— Start EXTRACT —

2) On the merits of relying upon published illustrations/descriptions
of fossils as opposed to going to see specimens for yourself, let me
put in my $0.02 based on my own experimence as somebody who relies
mainly upon measurements of specimens for the kind of research I do.
When necessary, I do use published data or illustrations of fossils
in extracting measurements. However, I have learned that not
everybody measures specimens the same way, using the same protocols
and anatomical reference points--and seldom do publications explictly
describe how measurements were made. Consequently if I were to
compile a table of published data on, say, pedal phalanx lengths of a
variety of dinosaur taxa, there would be some uncertainty about how
much variability within/across taxa is actually due to real
variability, and how much is due to variability in measurement methods
among different researchers. If I try to measure the length of a
phalanx from a drawing or a photograph, I worry about whether I'm
getting bogus numbers due to the way the specimen was drawn or
photographed. So whenever possible, I like to measure the specimens
myself, so that I can be sure that they were all measured the same
way.

— End EXTRACT —

→ **INSTRUCTIONS**:
1 – In the fossil-measurement passage, condense the paragraph beginning "On the merits of relying upon published illustrations" into a short bulleted list that keeps its main facts.
2 – According to the fossil-measurement passage, why does the writer prefer to measure specimens in person? Answer in one to three sentences.
3 – Carry on the fossil-measurement passage from its last sentence.
None of the records are needed for this work.

— Start ENTRIES SHOWN —

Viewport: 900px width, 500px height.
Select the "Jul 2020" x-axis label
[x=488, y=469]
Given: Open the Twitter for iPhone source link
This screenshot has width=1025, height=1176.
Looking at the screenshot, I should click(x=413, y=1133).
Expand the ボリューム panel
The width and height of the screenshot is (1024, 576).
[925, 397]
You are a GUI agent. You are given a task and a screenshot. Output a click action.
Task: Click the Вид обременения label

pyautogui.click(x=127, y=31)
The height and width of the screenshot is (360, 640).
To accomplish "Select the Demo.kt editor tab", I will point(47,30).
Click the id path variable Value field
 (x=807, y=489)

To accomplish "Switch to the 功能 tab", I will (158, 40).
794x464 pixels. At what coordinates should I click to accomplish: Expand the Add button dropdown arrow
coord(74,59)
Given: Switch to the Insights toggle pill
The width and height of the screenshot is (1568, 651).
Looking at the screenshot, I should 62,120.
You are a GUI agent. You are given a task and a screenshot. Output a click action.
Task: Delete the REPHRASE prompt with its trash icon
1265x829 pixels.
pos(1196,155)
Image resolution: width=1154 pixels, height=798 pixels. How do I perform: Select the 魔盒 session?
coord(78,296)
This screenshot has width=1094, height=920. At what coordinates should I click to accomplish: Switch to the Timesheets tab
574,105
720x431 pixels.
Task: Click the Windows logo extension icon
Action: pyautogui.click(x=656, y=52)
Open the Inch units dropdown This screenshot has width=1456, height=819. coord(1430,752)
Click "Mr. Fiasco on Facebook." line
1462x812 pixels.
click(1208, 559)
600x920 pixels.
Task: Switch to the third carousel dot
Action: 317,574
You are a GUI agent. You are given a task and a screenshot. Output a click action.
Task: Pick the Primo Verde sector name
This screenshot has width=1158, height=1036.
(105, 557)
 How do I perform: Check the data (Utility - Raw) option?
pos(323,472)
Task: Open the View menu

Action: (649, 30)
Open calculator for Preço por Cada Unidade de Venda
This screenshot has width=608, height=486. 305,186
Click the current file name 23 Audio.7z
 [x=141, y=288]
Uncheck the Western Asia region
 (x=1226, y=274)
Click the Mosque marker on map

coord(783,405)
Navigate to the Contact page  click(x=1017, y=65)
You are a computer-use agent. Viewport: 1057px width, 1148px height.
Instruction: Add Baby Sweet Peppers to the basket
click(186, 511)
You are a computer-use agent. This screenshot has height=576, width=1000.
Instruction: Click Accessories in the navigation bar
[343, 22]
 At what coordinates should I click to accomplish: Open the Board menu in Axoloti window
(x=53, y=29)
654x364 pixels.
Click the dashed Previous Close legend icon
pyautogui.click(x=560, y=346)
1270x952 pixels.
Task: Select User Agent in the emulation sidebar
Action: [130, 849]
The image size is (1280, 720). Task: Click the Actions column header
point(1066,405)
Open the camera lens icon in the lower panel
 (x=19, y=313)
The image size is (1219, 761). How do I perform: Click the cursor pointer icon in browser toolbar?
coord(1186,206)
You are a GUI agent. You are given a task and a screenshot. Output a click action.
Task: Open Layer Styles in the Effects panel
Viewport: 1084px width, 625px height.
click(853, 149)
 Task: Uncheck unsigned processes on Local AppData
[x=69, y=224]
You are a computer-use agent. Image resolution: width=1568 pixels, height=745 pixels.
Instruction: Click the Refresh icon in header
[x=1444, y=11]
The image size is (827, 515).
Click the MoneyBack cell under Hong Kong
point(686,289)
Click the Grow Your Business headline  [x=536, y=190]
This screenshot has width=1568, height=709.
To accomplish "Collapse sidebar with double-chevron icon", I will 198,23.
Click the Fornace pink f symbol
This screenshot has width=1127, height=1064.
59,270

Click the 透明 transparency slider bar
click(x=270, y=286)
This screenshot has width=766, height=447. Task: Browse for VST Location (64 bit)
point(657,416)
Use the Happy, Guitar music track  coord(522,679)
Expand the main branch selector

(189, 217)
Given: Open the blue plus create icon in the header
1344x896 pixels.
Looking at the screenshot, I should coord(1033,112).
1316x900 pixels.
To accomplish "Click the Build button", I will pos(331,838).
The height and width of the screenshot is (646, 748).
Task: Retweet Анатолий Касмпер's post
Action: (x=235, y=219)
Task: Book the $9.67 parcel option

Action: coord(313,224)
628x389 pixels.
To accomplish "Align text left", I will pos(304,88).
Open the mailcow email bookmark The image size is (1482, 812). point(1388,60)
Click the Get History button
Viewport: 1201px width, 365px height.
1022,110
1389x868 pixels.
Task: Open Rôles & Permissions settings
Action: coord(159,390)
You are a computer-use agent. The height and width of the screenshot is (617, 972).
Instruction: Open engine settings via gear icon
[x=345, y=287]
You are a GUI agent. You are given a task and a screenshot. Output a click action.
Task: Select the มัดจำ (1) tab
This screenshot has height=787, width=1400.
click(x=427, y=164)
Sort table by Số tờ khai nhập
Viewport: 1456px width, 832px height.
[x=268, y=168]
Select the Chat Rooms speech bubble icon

— End ENTRIES SHOWN —

→ **OUTPUTS BY TASK**:
1 –
- The writer's research relies mainly on measurements of fossil specimens.
- When necessary, the writer takes measurements from published data or illustrations.
- Researchers do not all measure specimens the same way or use the same protocols and anatomical reference points.
- Publications seldom state how their measurements were made.
- In a table of published data, such as pedal phalanx lengths across dinosaur taxa, it would be unclear how much variation is real and how much comes from differing measurement methods.
- Measuring from a drawing or photograph risks bogus numbers caused by how the specimen was drawn or photographed.
- Whenever possible, the writer measures specimens in person so that all were measured the same way.

2 – Researchers use different protocols and anatomical reference points and seldom explain their methods, so it is unclear whether differences in published data are real or come from how each researcher measured. Drawings and photographs can also yield bogus numbers. Measuring the specimens personally ensures that all of them were measured the same way.

3 –
This kind of problem is even worse for the other kind of dinosaur
fossil I routinely measure, fossilized footprints. A print isn't a
fixed anatomical structure like a phalanx or a femur, but rather the
record of the interaction of an anatomical structure with a
sedimentary substrate. Very often what a footprint looks like in a
photo depends on how the photo was made, and what a print looks like
in a drawing depends on how the artist sees the print. Drawing a
dinosaur footprint is freuently as much an exercise in interpretation
as in documentation. This doesn't necessarily mean that the person
who originally made and published a drawing was a twit or a knave. It
simply means that it is necessary for me to convince myself that I can
"see" in the footprint the same things that the original describer
did. Furthermore, for both footprints and bones a photograph or a
drawing may not adequately capture the three-dimensional shape of the
original. Consequently I always like to see the actual footprint, or
at least a cast thereof, when I try to interpret its anatomy.